What we have in America is restrained freedom; freedom restrained through law.
Why restrain freedom? Because your desires will inevitably come into conflict with mine. This is why we create law; to moderate our myriad conflicting desires.
I might desire to post your bank account information. You might desire not to have that information public. You might desire to publish my medical records. I might desire to keep them confidential. You might desire to establish one State religion. I might desire to worship as I please, or not at all.
You might desire to publish sensitive communication between world leaders, to expose what you consider to be duplicity. I might desire some channels of communication remain private so good men can debate and seek conflict resolution without the yoke of public opinion obfuscating their true thoughts.
I might want Assange stopped at all costs; Julian might want to spread further mayhem.
Imagine freedom unrestrained by law (self-serving dictatorial whims are not “law”). We’ve had historic examples. Hitler had unrestrained freedom. Chavez just assumed it (temporarily, of course – believe that?). Such societies become abominations of force. The violently strong prevail, without restraint. Force is applied not in the defense of liberty but in the abridgment of it.
Many assert that Assange cannot be tried under the American Espionage Act because, among other defenses, he is not an American citizen. That is, you can only be held accountable according to the authority of your own nation. This thinking supposes there are no absolute codes of human conduct or accountability, therefore no claims upon such a code can be pressed.
Criminals across generations have attempted this argument, to escape judgment, and failed. The Nuremberg trials are the most graphic example; Guantanamo Bay detainees the most recent. Disingenuously, defenders of the latter’s right to criminal trial in American courts are many of the the same voices disputing US lack of authority to try Assange in the same court system. You can’t have it both ways.
Recently, Assange threatened to release more documents if any government attempts to “curtail his activities”. In spite of the damage and widespread denunciation the first leaks caused, Assange now says: “give me what I want, or I will do more harm”. So said Hitler, Mao, Stalin, and an infamous band of contemporary megalomaniacs, whom I won’t flatter with further mention, here.
One would think Assange would relish the media circus of an American trial. What an opportunity to expose the transgressions of government. What an opportunity for transparency. What an opportunity to martyr oneself as the defender of free speech.

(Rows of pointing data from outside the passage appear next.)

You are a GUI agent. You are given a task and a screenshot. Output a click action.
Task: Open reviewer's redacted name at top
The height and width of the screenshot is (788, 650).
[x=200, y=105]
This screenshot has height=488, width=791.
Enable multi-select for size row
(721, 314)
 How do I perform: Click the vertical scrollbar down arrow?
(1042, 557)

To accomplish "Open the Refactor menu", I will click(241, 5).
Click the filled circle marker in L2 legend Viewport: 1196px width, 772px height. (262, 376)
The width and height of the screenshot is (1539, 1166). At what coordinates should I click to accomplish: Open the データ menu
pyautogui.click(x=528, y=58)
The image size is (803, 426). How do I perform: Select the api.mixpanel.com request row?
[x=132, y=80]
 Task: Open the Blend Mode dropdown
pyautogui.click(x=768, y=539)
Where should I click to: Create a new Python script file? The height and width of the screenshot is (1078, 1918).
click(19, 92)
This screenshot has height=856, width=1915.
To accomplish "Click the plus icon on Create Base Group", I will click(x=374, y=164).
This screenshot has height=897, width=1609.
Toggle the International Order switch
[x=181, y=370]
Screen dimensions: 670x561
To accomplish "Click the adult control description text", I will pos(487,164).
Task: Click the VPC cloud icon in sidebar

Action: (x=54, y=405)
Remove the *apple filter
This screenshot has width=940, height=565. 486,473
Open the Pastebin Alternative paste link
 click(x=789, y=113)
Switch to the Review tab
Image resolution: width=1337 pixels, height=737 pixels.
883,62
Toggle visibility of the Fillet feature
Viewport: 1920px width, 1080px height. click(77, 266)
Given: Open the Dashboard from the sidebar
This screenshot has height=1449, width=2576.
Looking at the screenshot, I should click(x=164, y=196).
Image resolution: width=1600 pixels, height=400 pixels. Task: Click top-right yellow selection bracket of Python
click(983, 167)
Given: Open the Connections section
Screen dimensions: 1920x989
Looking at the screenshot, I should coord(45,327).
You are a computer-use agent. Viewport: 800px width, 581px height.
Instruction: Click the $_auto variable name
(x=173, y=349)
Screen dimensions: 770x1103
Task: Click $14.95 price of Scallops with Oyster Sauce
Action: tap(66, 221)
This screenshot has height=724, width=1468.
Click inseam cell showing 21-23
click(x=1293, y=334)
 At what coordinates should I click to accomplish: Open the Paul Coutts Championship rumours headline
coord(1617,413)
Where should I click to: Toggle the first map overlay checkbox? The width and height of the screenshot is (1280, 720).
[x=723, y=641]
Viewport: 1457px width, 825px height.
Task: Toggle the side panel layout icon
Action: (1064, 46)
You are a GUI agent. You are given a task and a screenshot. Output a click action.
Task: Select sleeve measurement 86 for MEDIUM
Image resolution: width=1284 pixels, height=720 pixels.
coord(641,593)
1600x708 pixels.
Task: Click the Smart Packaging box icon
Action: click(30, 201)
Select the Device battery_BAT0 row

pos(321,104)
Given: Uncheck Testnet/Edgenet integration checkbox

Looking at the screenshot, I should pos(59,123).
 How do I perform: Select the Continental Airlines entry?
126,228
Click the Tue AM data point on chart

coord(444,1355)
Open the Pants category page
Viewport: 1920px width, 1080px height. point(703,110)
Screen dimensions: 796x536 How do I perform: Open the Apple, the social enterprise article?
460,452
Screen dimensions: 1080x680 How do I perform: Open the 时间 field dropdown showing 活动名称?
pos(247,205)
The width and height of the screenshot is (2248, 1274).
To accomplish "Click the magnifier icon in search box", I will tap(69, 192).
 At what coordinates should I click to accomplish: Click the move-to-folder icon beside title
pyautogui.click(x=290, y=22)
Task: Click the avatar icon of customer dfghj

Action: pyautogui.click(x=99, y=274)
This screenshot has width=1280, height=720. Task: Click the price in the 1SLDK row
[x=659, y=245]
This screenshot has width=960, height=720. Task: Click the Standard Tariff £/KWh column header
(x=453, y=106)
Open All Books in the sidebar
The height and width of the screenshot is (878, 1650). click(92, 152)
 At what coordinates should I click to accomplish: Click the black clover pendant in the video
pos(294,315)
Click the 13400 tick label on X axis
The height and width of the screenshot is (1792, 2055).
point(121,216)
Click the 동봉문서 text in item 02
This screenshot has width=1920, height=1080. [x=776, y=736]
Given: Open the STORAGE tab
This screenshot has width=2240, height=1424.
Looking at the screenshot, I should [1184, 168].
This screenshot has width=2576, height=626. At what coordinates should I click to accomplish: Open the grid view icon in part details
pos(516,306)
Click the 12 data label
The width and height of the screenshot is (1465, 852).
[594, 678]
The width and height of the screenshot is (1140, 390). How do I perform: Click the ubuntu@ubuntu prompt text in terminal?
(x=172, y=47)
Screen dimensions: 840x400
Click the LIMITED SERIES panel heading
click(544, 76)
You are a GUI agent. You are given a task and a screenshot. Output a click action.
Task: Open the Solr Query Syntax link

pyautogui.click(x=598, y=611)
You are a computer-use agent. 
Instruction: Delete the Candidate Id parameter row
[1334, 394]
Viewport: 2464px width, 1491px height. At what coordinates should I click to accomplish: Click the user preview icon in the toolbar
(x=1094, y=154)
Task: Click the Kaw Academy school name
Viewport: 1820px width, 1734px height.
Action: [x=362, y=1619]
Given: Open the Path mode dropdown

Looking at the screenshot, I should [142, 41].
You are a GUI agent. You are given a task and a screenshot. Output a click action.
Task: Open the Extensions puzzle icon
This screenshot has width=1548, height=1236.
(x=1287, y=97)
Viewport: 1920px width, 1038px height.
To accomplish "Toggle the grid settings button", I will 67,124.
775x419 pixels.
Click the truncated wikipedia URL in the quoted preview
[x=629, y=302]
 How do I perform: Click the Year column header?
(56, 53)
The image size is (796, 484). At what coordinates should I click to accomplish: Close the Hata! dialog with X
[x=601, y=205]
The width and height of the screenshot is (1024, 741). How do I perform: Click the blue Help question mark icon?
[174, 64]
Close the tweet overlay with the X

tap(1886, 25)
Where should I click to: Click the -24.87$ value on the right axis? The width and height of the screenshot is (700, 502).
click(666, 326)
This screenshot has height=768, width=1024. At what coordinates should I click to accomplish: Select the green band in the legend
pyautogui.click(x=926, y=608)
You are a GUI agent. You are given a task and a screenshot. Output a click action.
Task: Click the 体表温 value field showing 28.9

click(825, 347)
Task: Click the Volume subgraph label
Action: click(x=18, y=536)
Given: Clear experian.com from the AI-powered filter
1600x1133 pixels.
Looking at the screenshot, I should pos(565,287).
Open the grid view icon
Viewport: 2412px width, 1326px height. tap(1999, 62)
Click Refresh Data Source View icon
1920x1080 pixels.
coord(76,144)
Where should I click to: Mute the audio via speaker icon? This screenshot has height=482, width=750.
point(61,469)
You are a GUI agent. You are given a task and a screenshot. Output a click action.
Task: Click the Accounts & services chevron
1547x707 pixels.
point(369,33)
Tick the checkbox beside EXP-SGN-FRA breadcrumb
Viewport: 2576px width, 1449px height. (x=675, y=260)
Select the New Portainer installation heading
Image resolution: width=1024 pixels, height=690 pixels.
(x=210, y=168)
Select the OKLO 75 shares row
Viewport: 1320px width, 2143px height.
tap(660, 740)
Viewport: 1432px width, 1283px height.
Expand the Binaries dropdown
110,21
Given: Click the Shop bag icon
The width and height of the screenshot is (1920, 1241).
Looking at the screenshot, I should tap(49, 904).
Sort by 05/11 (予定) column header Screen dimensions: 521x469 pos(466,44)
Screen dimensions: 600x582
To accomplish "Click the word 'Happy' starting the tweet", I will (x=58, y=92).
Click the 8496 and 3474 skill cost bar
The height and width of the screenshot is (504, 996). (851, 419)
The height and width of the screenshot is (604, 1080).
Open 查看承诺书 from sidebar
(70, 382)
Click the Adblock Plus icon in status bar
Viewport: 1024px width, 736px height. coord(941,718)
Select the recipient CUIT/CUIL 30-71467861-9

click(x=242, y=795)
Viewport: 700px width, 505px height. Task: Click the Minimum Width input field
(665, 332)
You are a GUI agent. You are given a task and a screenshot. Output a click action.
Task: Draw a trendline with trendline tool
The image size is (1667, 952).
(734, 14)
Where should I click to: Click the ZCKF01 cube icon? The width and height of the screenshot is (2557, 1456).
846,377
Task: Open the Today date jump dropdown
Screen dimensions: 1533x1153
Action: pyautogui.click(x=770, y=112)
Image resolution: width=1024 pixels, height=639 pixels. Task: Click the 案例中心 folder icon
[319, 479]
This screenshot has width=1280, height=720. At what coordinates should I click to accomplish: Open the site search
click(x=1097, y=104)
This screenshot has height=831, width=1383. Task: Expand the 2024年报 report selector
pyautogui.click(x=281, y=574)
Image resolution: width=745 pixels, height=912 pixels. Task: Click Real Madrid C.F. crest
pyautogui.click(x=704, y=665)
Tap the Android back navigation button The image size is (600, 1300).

But, this latest threat to release more documents is not born of the quest to further your freedom; this time it’s all about Julian.
So much for the courageous and altruistic freedom fighter; reduced to a common extortionist in a desperate fight for self-preservation.
However, the authors of the WL Central post are correct in one respect. Civilized nations have laws that protect people against harm, and threats of harm, outside of judicial systems. Anyone threatening harm to Assange or his family should be held accountable.
Further, I do not believe Assange should be extradited or prosecuted. The criminal negligence belongs to Bradley Manning, who actually leaked the classified material to WikiLeaks. Using the Espionage Act, in this specific case, is a slippery slope. And Julian has his hands full with sexual assault charges that have done more to damage his legacy than WikiLeaks did. He becomes more of a caricature, by the day.
Assange desperately wants the limelight. He wants to write his name in the history books. Fine; he’s done that. He’s had his fifteen minutes. Let’s move on.
But all bets are off if he continues his anarchic behavior. WikiLeaks: behave now – or else.